Baiting means the direct or indirect placing, exposing, depositing, distributing or scattering of salt, grain, or other feed that could serve as a lure or attraction for migratory game birds to, on, or over any areas where hunters are attempting to take them.

What is a baited area?

A baited area is any area on which salt, grain or other feed has been placed, exposed, deposited, distributed or scattered, if that salt, grain or other feed could serve as a lure or attraction for migratory game birds to, on, or over areas where hunters are attempting to take them.

For how long?

An area is considered baited for ten days following the complete removal of all salt, grain or other feed.

What about normal agricultural operations?

Normal agricultural operation means a normal agricultural planting, harvesting, post-harvest manipulation or agricultural practice that is conducted in accordance with official recommendations of State Extension Specialists of the Cooperative Extension Service of the U.S. Department of Agriculture.

What is a normal soil stabilization practice?

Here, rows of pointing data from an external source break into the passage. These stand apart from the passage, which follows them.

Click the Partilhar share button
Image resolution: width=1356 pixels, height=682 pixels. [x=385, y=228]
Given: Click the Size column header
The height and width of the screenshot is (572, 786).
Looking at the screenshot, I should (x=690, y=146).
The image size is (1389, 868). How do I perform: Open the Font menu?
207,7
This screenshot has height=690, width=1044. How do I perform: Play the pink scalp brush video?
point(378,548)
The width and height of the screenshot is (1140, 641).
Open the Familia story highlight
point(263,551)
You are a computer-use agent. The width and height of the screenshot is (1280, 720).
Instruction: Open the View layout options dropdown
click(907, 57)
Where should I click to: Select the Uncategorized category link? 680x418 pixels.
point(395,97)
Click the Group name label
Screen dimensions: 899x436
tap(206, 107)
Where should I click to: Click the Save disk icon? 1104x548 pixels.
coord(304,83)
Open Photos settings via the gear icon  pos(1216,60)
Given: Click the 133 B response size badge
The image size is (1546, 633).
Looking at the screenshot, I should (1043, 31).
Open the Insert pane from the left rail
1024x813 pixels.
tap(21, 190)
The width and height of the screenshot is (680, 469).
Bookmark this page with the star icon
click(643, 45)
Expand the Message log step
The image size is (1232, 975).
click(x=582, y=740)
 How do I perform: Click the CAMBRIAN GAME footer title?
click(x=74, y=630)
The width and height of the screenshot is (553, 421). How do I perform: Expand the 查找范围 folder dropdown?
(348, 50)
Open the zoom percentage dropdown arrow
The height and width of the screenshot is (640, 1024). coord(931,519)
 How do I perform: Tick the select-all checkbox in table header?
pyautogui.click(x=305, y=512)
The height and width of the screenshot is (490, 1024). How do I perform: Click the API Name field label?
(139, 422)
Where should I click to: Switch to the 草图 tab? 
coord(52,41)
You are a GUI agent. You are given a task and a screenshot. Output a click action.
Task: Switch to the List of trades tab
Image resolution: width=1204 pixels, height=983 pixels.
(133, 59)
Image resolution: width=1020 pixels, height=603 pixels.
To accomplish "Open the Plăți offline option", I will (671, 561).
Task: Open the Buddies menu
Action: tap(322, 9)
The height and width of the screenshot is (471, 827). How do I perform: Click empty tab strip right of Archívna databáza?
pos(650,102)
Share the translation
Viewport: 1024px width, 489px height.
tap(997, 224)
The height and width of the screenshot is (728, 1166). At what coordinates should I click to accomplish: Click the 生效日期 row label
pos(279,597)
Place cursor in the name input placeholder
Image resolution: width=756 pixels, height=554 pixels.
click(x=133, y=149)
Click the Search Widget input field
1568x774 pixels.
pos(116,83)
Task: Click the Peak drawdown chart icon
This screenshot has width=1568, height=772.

A normal soil stabilization practice means a planting for agricultural soil erosion control or post-mining land reclamation conducted in accordance with official recommendations of State Extension Specialists of the Cooperative Extension Service of the U.S. Department of Agriculture for agricultural erosion control. Agricultural erosion control typically involves seeding prior to leaf drop or defoliation, mowing or shredding of crop residue to cover seed, or seeding prior to crop harvest to result in soil-seed contact and/or covering of the seed.

Top sowing of seed to control erosion on impoundment dikes, pond dams, roadways, logging decks, skid trails, power line rights-of-way, or construction sites may be considered erosion control if done according to Clemson Extension Service guidelines.

What is manipulation?

Manipulation means the alteration of natural vegetation or agricultural crops by activities that include, but are not limited to, mowing, shredding, disking, rolling, chopping, trampling, flattening, burning or herbicide treatments. The term manipulation does not include the distributing or scattering of grain, seed or other feed after removal from or storage on the field where grown.

What is considered natural vegetation?

Natural vegetation means any non-agricultural, native or naturalized plant species that grows at a site in response to planting or from existing seeds or other propagules. The term natural vegetation does not include planted millet. However, planted millet that grows on its own in subsequent years after the year of planting is considered natural vegetation.

Hunting over agricultural land?

Nothing in the baiting regulation prohibits the taking of any migratory game bird, including waterfowl, coots, and cranes, on or over standing crops or flooded standing crops (including aquatics); standing, flooded, or manipulated natural vegetation; flooded harvested croplands; or lands or areas where seeds or grains have been scattered solely as the result of a normal agricultural planting, harvesting, post-harvest manipulation or normal soil stabilization practice.

Hunting over agricultural land manipulated for wildlife management?

The baiting regulation does not prohibit the taking of any migratory game bird, EXCEPT waterfowl, coots and cranes, on or over lands or areas that are not otherwise baited areas, and where grain or other feed has been distributed or scattered solely as the result of manipulation of an agricultural crop or other feed on the land where grown, or solely as the result of a normal agricultural operation.

In order to understand the law’s application, the sportsman should know the legal definition of “take,” which refers to the attempt to take as well as the act of taking itself: “Take” means to pursue, hunt, shoot, wound, kill, trap, capture or collect, or attempt to pursue, hunt, shoot, wound, kill, trap, capture or collect.

Equally important to understanding the law is a familiarity with what is meant by normal agricultural operations: that is, what constitutes the recommended agricultural practices in South Carolina for planting corn, millet, wheat, sunflowers or other grains. The Clemson University Extension Service is the authority for this in South Carolina and publishes an agricultural planting guide annually. There is a Clemson Extension Service Office in almost every county.